I hear and you hear, I know, of people wishing for continuity, ideally the same nurse all the time; ideally the same team but at the very least seamless continuity between all the people involved in that end of life process is so important. I had that, we had that, with one notable exception. Six days before Gill died she was in significant pain in the early hours of a Sunday morning, she wasn’t yet on a morphine syringe pump and previous medication had worn off; Oramorph wasn’t touching it and we needed help. Sadly there was no one available, no district nurses, no hospice nurses, no one from the surgery there was absolutely no one to help us and the person I was talking to realised that, realised our predicament, and in the end suggested we go via the emergency doctor route, Emdoc, and that was my only alternative so that is what I agreed to. The doctor who arrived a couple of hours later, to be honest his English wasn’t perfect, but more importantly he hadn’t got a clue about my wife’s situation, he knew nothing about her whatsoever and as such he didn’t want to give her an injection, he wanted to call an ambulance and have her admitted back to hospital. My wife was in a lot of pain, she had been sent home to die, we had do not resuscitate notices all around the apartment and this man wanted to send her back into hospital. She got her injection but only after I physically prevented that doctor from leaving my apartment. I behaved badly but I was in a very bad state. It was very distressful for all of us, it was distressful for my wife, it was distressful for me and it was distressful for that poor doctor who found himself in that situation. It also soured my experience of home palliative care which had by and large been good and suddenly it was wrecked because of that one incident, one painful incident.

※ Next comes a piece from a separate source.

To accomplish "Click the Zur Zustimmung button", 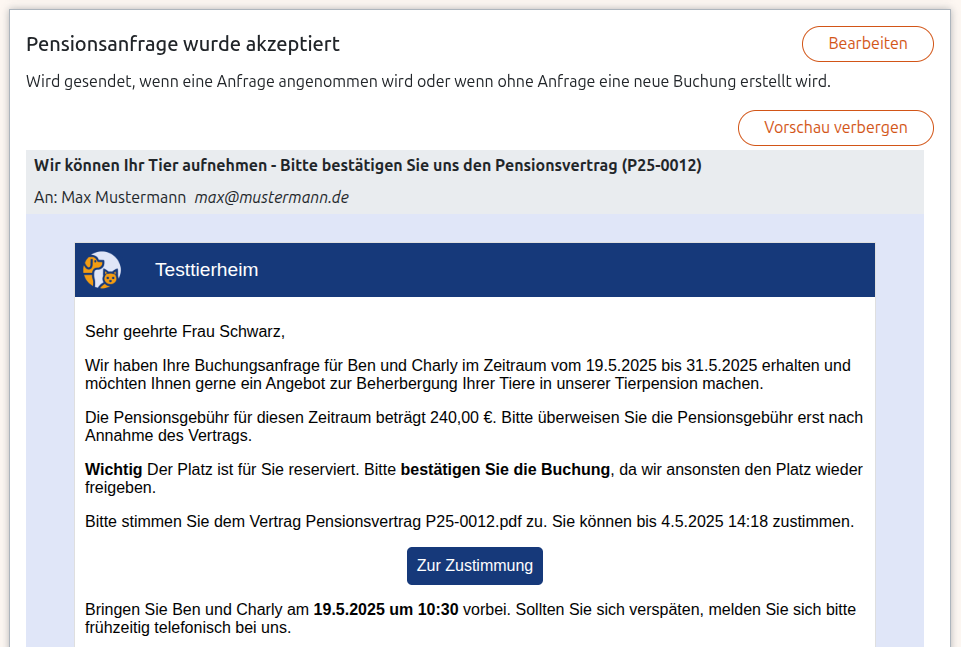I will coord(475,565).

I am told there are 6.4 million carers in the UK of whom some 500,000 are involved in end of life care. I was one of those and I didn’t know it. If you’d asked me what I needed, what we needed at the start of that journey I couldn’t have told you. Nothing prepares you for caring for someone you love at the end of their life. So the problem is we don’t know what we don’t know and that is your challenge as a professional. I am sure there are a lot of good intentions in this room today. Sadly you are not going to get it 100% right but if you listen to your customers, which I know you do, if you listen to your ex-customers, which is also happening a lot now, then there is a chance we are going to make it better for people who are yet to start and embark on such a traumatic journey.
Since 2010, Brian has been volunteering for Marie Curie Cancer Care. at a number of levels. He is also a member of the pan London End of Life executive and chair of their “Lay Board”. He also serves as a co-chair of a working group within the NHS End of Life Clinical Leadership Group.